Here are a few more tips and tactics for making the request to existing customers.

  • Identify the worst offenders. Segment customers to identify which companies send you the most bank transfers/cheques or have the most late payments. Focus your time on the biggest pain point for your business, so you will start to see immediate results.

  • Be proactive and phone up. Get an administrative employee to take a one or two day “holiday” to call these customers. Or, use an intern.

  • Be opportunistic. Make the most of the times when you’re naturally talking to customers about a payment. For example, if you’re chasing them about a late payment, let them know how the problem can be avoided with Direct Debit.
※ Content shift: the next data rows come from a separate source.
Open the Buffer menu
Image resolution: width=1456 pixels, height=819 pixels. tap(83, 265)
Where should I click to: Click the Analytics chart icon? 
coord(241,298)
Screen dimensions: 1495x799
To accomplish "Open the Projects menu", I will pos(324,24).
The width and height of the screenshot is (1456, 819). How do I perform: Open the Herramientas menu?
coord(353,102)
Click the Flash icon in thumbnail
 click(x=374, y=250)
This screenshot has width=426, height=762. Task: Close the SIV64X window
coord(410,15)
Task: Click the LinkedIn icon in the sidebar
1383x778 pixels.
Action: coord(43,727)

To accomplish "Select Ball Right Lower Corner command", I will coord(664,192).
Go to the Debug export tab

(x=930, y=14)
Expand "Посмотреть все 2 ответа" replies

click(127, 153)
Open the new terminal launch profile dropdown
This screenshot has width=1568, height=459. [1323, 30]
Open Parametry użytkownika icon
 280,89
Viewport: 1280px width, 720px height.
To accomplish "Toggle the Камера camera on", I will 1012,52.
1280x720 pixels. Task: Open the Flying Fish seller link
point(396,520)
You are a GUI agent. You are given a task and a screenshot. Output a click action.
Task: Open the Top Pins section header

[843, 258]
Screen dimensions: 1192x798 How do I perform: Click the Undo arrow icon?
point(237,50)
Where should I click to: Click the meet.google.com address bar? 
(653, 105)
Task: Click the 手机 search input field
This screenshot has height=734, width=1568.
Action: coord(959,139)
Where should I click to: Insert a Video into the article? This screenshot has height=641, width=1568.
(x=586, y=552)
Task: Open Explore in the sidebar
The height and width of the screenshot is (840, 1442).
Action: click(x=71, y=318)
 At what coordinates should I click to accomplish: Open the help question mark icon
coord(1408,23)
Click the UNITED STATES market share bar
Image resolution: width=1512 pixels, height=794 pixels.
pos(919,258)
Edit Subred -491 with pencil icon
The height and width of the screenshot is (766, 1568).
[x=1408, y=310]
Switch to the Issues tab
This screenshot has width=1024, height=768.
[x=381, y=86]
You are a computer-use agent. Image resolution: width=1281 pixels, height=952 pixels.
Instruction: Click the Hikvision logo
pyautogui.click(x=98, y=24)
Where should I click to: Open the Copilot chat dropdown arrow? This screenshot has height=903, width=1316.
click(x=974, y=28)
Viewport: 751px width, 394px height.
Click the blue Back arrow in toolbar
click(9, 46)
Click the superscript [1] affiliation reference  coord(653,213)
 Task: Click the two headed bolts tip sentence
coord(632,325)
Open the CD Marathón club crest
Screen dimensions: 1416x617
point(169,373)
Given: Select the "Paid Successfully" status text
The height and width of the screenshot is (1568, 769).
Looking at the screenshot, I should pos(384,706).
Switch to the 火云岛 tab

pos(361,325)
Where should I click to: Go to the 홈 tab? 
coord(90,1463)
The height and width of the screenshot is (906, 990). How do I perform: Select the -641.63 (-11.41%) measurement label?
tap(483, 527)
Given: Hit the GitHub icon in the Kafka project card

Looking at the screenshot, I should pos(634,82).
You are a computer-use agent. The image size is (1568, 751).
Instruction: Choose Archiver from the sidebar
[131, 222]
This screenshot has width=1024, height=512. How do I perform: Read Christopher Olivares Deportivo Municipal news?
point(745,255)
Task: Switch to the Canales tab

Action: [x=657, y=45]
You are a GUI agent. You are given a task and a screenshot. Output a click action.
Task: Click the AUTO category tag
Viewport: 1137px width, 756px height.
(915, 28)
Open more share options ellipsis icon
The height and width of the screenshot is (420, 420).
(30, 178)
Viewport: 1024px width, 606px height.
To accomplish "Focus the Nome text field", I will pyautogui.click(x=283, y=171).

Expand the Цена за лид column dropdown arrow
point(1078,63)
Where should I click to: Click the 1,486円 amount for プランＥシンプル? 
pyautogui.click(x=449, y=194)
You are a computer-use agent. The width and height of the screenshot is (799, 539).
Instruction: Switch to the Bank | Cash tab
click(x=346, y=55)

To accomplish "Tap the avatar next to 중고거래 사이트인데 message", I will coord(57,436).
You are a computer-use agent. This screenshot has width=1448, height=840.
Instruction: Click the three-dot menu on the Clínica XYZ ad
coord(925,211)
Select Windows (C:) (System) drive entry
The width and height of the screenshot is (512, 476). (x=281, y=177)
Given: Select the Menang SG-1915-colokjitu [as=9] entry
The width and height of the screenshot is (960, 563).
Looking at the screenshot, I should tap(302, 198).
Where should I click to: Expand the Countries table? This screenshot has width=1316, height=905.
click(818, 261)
  • Include a CTA on the bill. Provide clear and prominent Direct Debit sign-up instructions on your bills/invoices, and your website. If you use GoCardless through your accounting or membership software, you may be able to add a 'Pay Now' button to your invoices where customers can create a mandate, for example in Xero and Sage.

  • Ask whoever owns the relationship to email or call the client. Provide them with key talking points or an example email which they can top and tail as appropriate (See Chapter 5 of this guide). The ask will be different depending on what payment you’re asking them to move away from - see next chapter for pointers on what to say.

  • Set a timeline. We recommend being clear on when you need customers to sign up by (to get access to any benefit or incentive for example), or you might find the move will drag on.

Embedding GoCardless into customer onboarding

When taking on new customers, here are some tips to getting them signed up to Direct Debit with GoCardless from the outset.

  • Talk about your payment options at the start – as soon as you have a working relationship with a new customer, talk openly about pricing, invoicing and payment – and set clear expectations that Direct Debit is your preferred payment channel.

  • Include your preferred payment option in contracts and engagement letters – it’s hard to change habits; set your new customer up to pay via Direct Debit by default in your contract/service agreement, so they have to “opt-out” to pay by another method.

  • Make it clear how to sign up to GoCardless – don’t leave customers in the dark: show them how easy it is to set up GoCardless (see Chapter 7 of this guide).

  • Email customers to explain the benefits of Direct Debit – outline the key benefits of using Direct Debit and position GoCardless as the ideal solution (see Chapter 2 and Chapter 5 for content to help you do this).

  • Include the call to sign up to Direct Debit on the first bill or invoice. Include clear Direct Debit payment instructions on the first bill/invoice, and your website.

  • Place GoCardless at the top of the payment method selection. When offering payment methods either put GoCardless first or as the default (or only) option.